Sorry. Let's start in chapter 4.
Before the words came out of his mouth, a voice said from heaven, 'King Nebuchadnezzar, listen to this: The kingdom has been taken from you. You will be forced away from people and live with the wild animals. You will eat grass like cattle. And seven time periods will pass until you realize that the Most High has power over human kingdoms and that he gives them to whomever he wishes. - 4:31-32
This is the part of the story I think I have always understood. It's a curse. It is a promised curse from God that the king of Babylon's time is up and he will spend the next many years living like a wild animal, with no place to call his home and no farm to sustain him and just the scrounging and scavenging that animals do. Sounds pretty bad, falling from king to beast in the blink of an eye. Certainly, that's a powerful curse.
But that's not the curse. Now skip ahead to chapter 5.
But when [Nebuchadnezzar] became so arrogant and conceited that he became overconfident, he was removed from the royal throne. His honor was taken away from him. He was chased away from people, and his mind was changed into an animal's mind. He lived with wild donkeys, ate grass like cattle, and his body became wet with dew from the sky. -20-21a
The curse is that his honor is taken away. The curse is that he doesn't get to rule the kingdom any more. But do you see the grace?
The grace is that God made him crazy enough to not notice.

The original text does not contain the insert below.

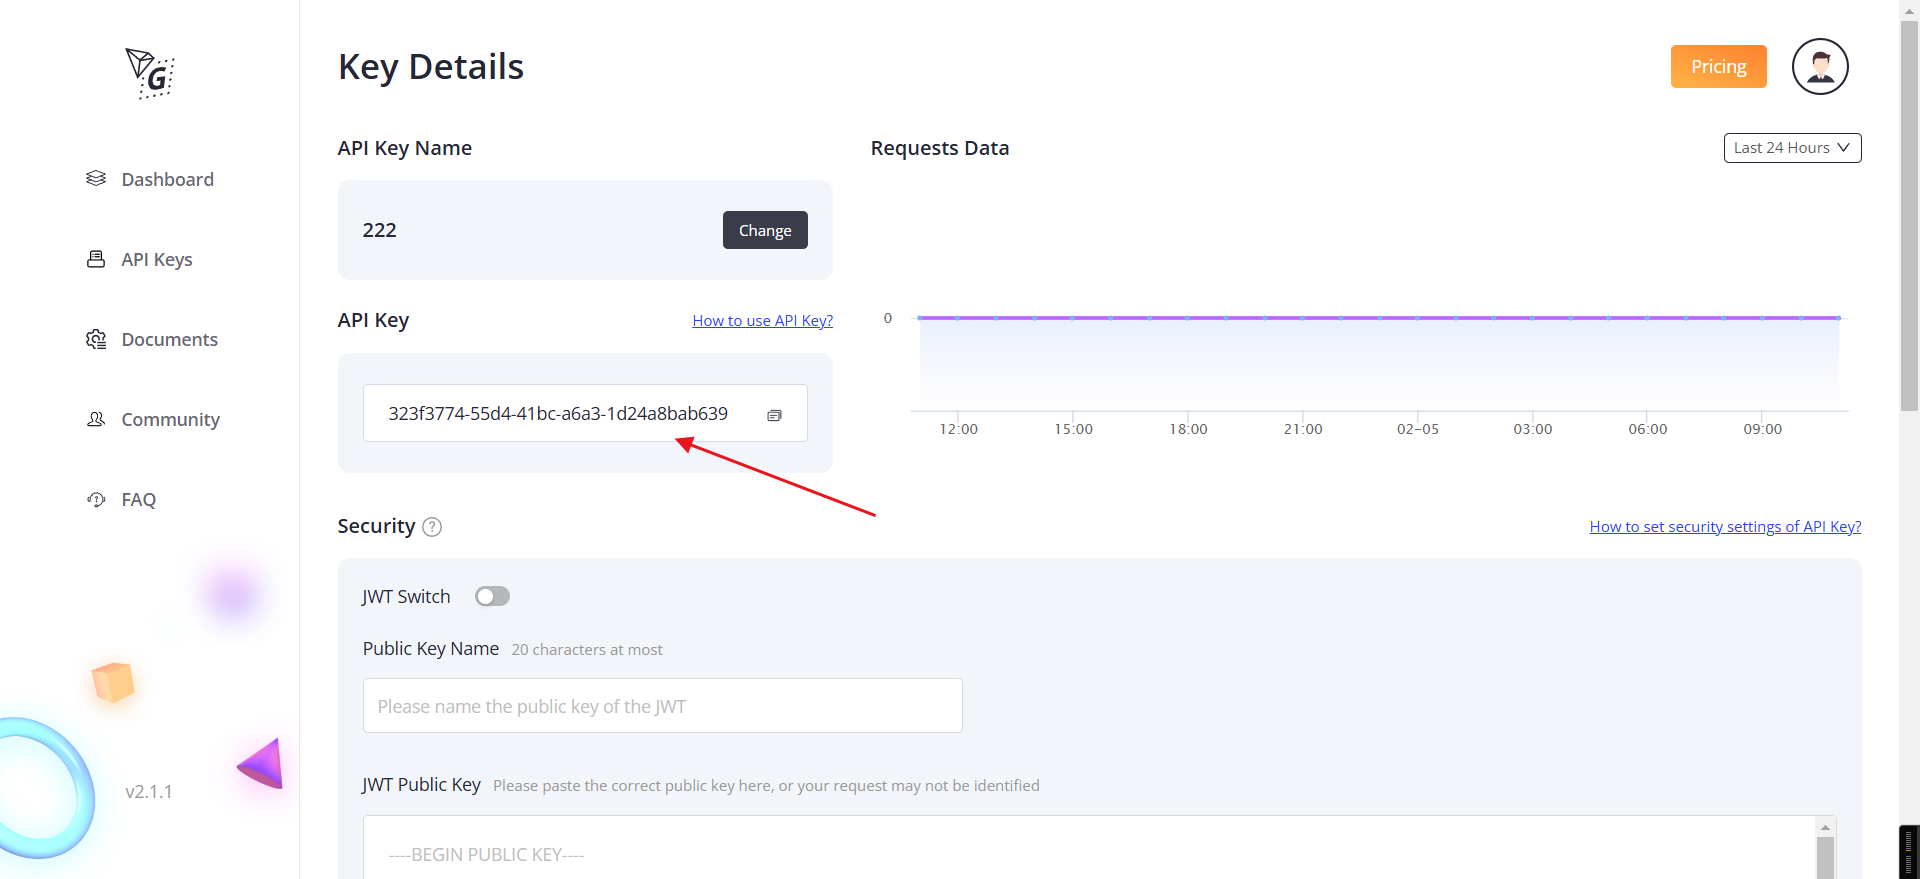Open the Community menu item
The image size is (1920, 879).
coord(170,419)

God didn't just cast Nebuchadnezzar into the grasslands and abandon him there to fend for himself. No. The Lord gave him the mind of an animal to live there, to survive there, even to thrive there without, perhaps, the conscious thought to process his current state. God was taking Nebuchadnezzar away from the people, to purify the people. He was taking the people away from Nebuchadnezzar to humble the king. And He was taking Nebuchadnezzar away from himself to exalt the Most High. It wasn't at all that the king was rejected and despised; he was actually...set aside.
That's pretty cool because, news flash, I'm kind of crazy. As I'm growing older, I'm kind of leaning into my crazy a little bit and finding that when I do that, I have a lot less tension with my world. Can you imagine the distress the king would have had if he'd been in his mind to know he was a royal man eating a wild grass? I've had that feeling. But when I lean into my crazy, when I just accept what's in my head, I find that whatever I'm doing, wherever I am, feels completely natural. It's freeing. Somewhere in that natural state, I find what Nebuchadnezzar had to find, which is a way to see God. (5:21b)
I am humbled and honored as I embrace more and more of what God created in me. There are days I feel crazy and it feels like a curse. Then I read stories like this one and laugh. This isn't the curse; the curse is that I don't get to be king any more. The curse is that my god-complex doesn't get me anything. I mean, I'm human. My flesh has that aspiration some days. But do you see the grace?
The grace is that God made me crazy enough to not notice. He made me crazy enough for this place. He made me crazy enough to feel like what I'm doing here is completely natural, the very thing I should be doing, and not the accursed fate of a fallen man. You know what? I love it here. Maybe that only proves that I'm crazy.
But thank God I've lost my mind. Otherwise, I might not feel like I belong here, in the very place He has formed me to be.